This new edition comes with even more information on the simplicity of birth, and common sense non-invasive methods to prevent or facilitate dystocia. Heavily referenced (new references have been added and others have been updated), this edition is a must have for childbirth educators who practice in the community or in a hospital setting! Retaining the hallmark features of previous editions and meeting the needs of all types of learners, this book uses charts and illustrations showing position, movements, and techniques and is logically organized to facilitate ease of use. Two new chapters are included in this 3rd edition and include research based information on third and fourth stage labor facilitation, including low-technology interventions, a complete analysis of directed versus spontaneous pushing, and additional information on massage techniques. Information on delayed cord clamping, the Gaskin Maneuver and so much more.

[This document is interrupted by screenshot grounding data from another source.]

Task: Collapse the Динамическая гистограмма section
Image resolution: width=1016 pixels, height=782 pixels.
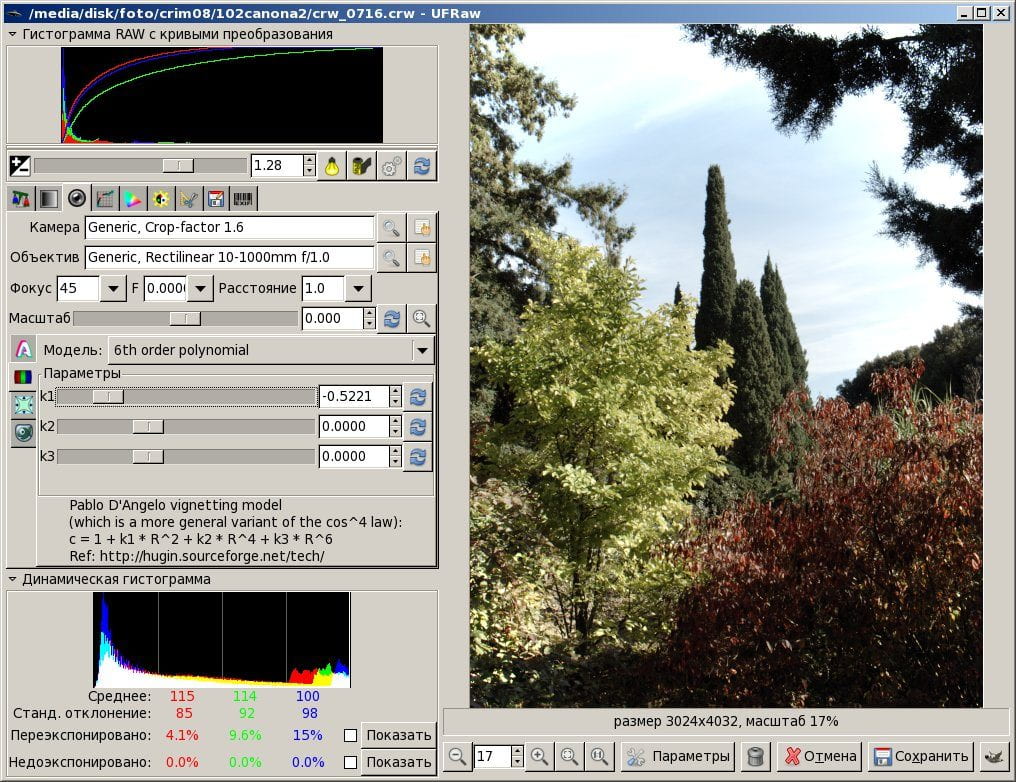Action: pos(12,579)
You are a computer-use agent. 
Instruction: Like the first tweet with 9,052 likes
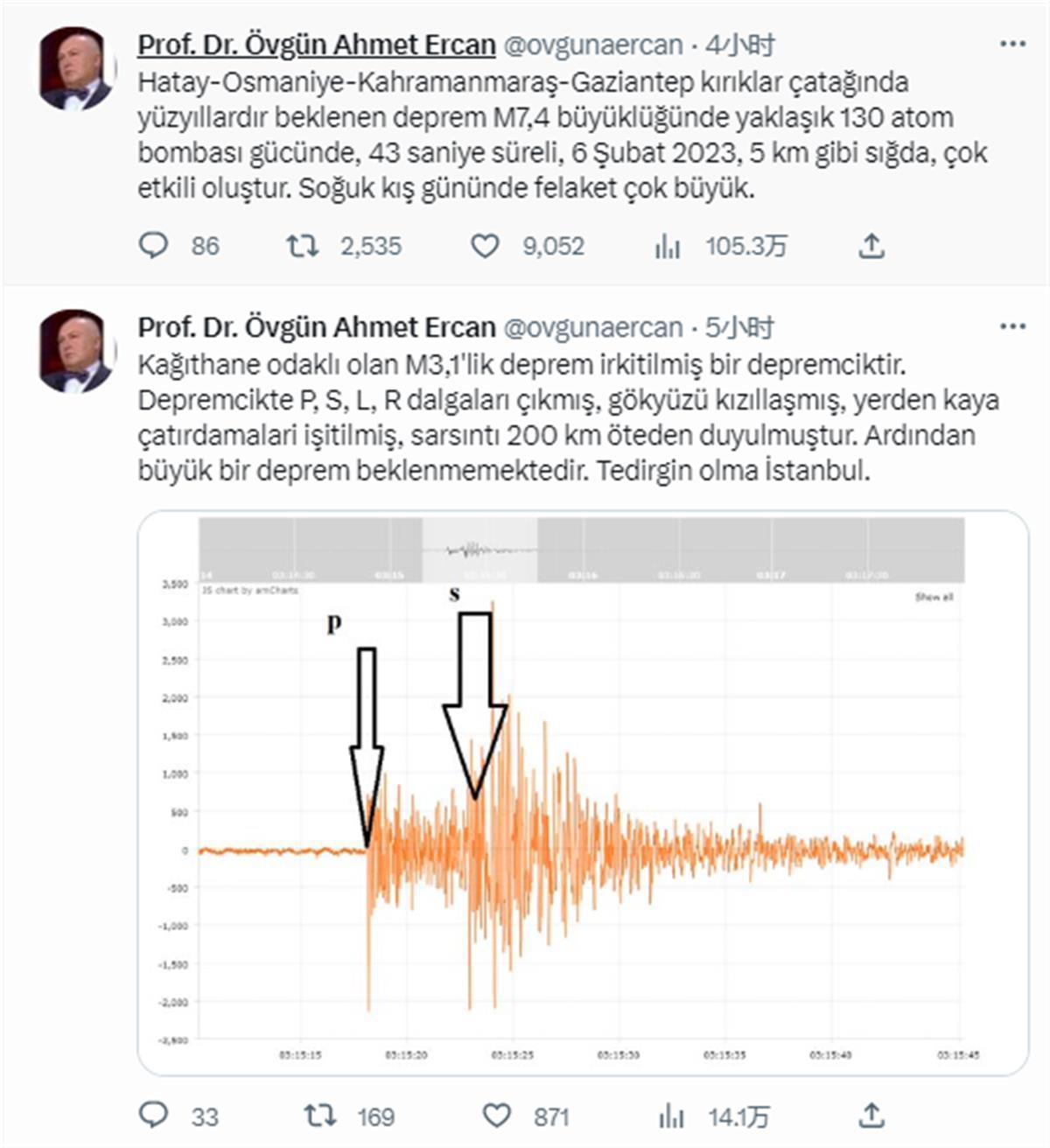click(x=485, y=246)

And new research indicates that dystocia may be in a woman's genes.
In a new study just published (Indentification of a Myometrial Molecular Profile for Dystocic Labor BMC Pregnancy and Childbirth 2011 11:74), researchers Brennan et al suggest an underlying molecular basis for dystocia in nulliparous women in spontaneous labor. Myometrial biopsies were obtained from the upper incisional margins of nulliparous women undergoing lower segment cesareans for dystocia. These women were in spontaneous (non-induced) labor but had received intrapartum oxytocin to accelerate labor.
This new finding suggest an important role for the immune response in dystocic labor and could provide indicators for new diagnosis and therapies for helping with dystocia.
In light of this new study, we need to be as prepared as possible to assist women with any event that needs assistance during labor and birth. The Labor Progress Handbook is one important tool to have!